In another AI-generated video posted on Packard’s YouTube channel, Studio shuts me down, a filmmaker (Packard himself) walks into a studio executive’s office. “No Views You Lose,” reads one LED sign, “Control Algorithms Control the World,” reads another. Studio executives go on a rant about how nobody is paying attention to Packard’s videos and that he is disgracing himself by creating them. Their voices are pitched distinctly, which creates its own sonic composition. Then, we cut to the shots of huge halls full of computers and their operators as Queen’s “Who Wants to Live Forever” plays on the soundtrack. After this final scene, the film cuts to a petition card, followed by an AI-generated image of a little girl handing a flower: “Please donate to Packard Fund for Emergency Car Repairs.” The sharp distinction between techno-utopian AI imaginaries and precarious everyday life is accentuated.
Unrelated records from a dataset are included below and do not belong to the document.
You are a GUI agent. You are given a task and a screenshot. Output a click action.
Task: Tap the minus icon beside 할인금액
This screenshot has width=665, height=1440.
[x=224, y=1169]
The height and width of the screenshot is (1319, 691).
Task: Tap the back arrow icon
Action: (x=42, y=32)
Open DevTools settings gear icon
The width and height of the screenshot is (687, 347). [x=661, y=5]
I reached out to Packard to have a brief conversation about his work. When I called him, he had just gotten work done on his car and was on his way to get some food. “It’s become an obsession,” he said about working with AI. He’s been posting AI videos for nine months on YouTube and has been experimenting with many of the platforms: Runway, Pika, Leonardo and Midjourney. (Open AI introduced its new text-to-video model, Sora, the week after our conversation.) I ask him whether he has any insights about creating with AI. “You get different results daily with the AI platforms,” he says. “Sometimes, I can’t get it to do certain things, whereas some days it will give me more interesting things. It’s erratic and unpredictable. It’s like a living thing and has a mind of its own, and its mood changes daily.” He describes his work as almost like a first contact with unknown entities—he’s trying to get to know them. Packard is working with generative AI (GAI) early in its lifecycle, when it is still relatively open. You can generate most things, it’s not prohibitively expensive nor is it licensed only to certain studios. In the future, after copyright regulation, successful topic or material censorship, or other possible constraints, we might look back at this moment and find it was a unique time to be working with GAI.
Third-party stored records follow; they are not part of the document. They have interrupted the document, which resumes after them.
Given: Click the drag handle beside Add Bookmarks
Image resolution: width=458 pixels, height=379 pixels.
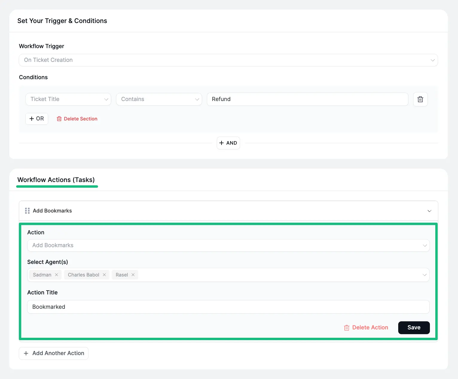Looking at the screenshot, I should 27,210.

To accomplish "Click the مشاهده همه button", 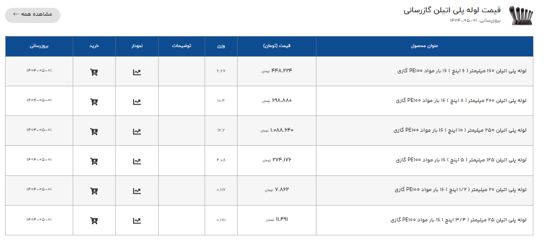I will [32, 15].
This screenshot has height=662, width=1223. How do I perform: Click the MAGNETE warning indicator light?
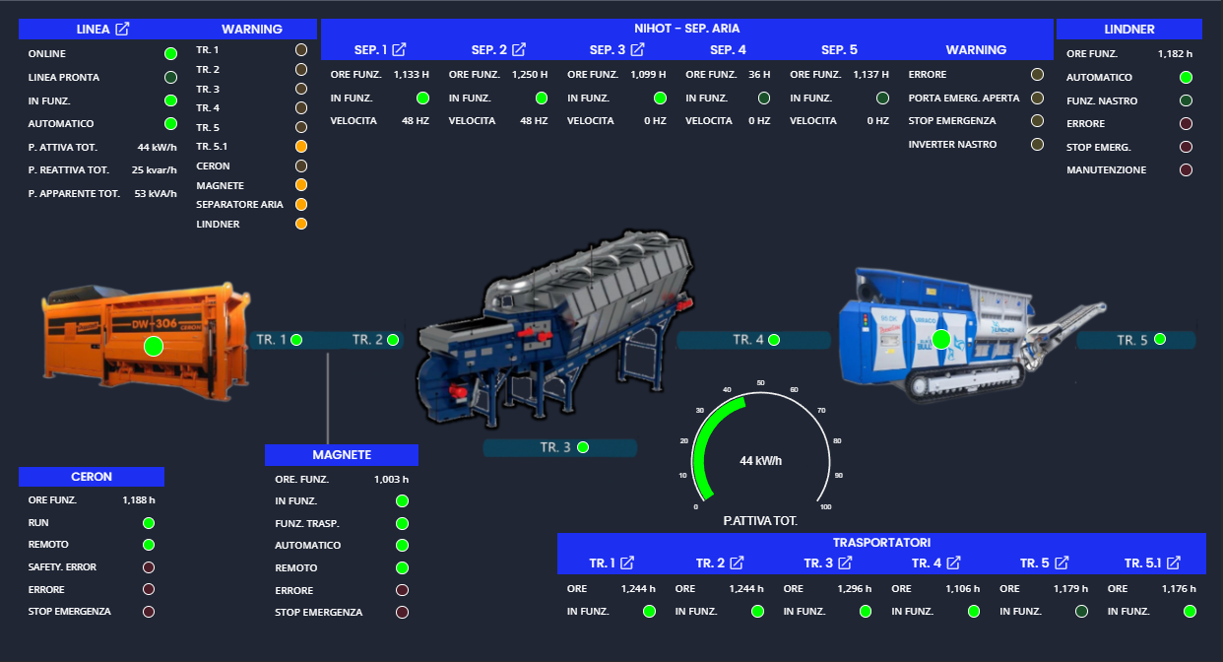coord(301,185)
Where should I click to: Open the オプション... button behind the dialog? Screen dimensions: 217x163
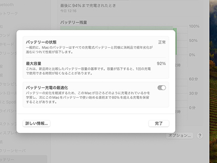(x=180, y=135)
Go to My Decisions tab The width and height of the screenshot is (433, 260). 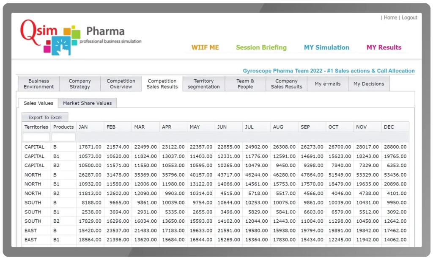coord(369,84)
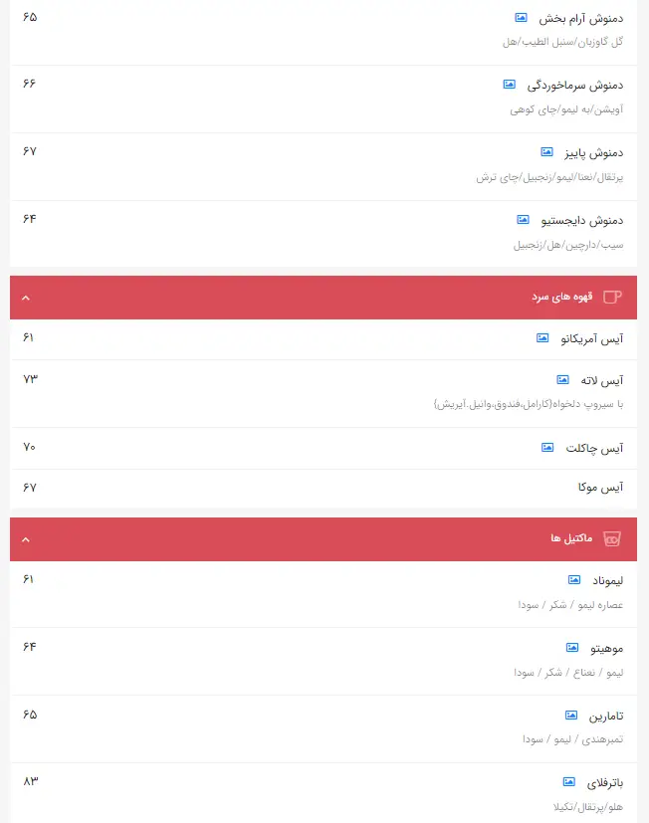Click picture icon for آیس چاکلت
The image size is (649, 823).
click(546, 448)
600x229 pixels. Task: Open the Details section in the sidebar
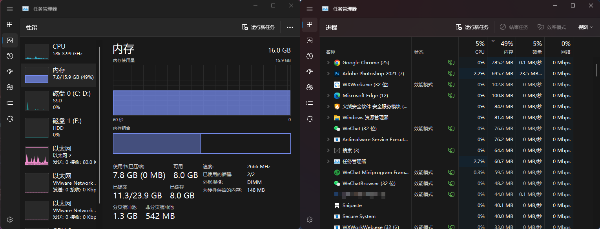click(309, 103)
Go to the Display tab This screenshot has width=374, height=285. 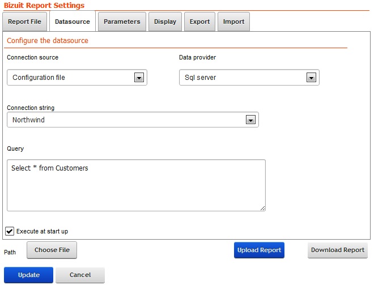(x=165, y=22)
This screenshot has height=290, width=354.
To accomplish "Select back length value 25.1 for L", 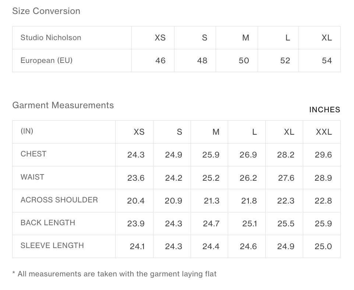I will pos(249,224).
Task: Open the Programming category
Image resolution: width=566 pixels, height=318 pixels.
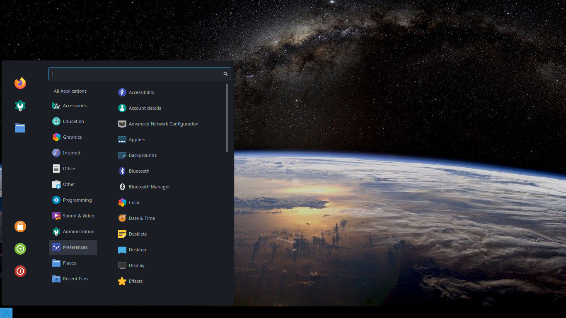Action: coord(77,200)
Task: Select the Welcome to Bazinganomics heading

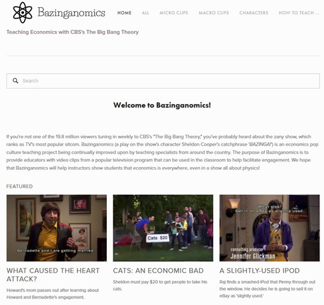Action: click(162, 105)
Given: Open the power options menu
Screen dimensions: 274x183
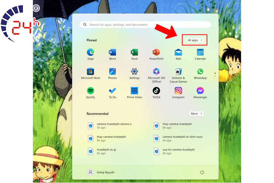Looking at the screenshot, I should 202,172.
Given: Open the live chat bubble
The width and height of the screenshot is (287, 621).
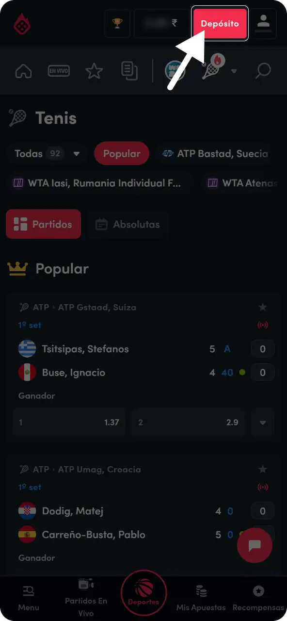Looking at the screenshot, I should pos(255,545).
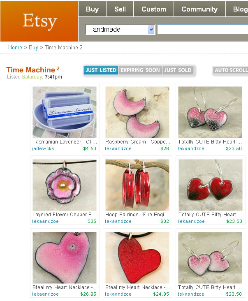Open the Community menu item
The width and height of the screenshot is (248, 301).
pyautogui.click(x=199, y=9)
Packard has posted dozens of GAI videos. Among them are Relationships with Algorithms, where a popular online video about male loneliness creates the base material as the visuals turn into Blade Runner-like dystopian images; and A Day in the Life of John Carpenter, which is a hellish masterclass on making movies. Carpenter lectures from his house, filled with cigarette butts that are slowly multiplying and coming alive. “I get to sit here in the comfort of my home, remote-directing,” he says. The video plays like a nightmarish essay on the future of filmmaking.
In all of Packard’s videos, the images constantly morph and betray a GAI flicker, the current glitch of the system. This is a new movement, a new rhythm that wasn’t present in the cinematic language before. There is something very contemporary about Packard’s films. They are always ahead of you, changing before you realize what you’re seeing. You become overstimulated, helpless, confused—almost like the feeling of doomscrolling. The worlds are always collapsing. The found footage is mixed with the generated, the real is elusive, the films are sleep-talking.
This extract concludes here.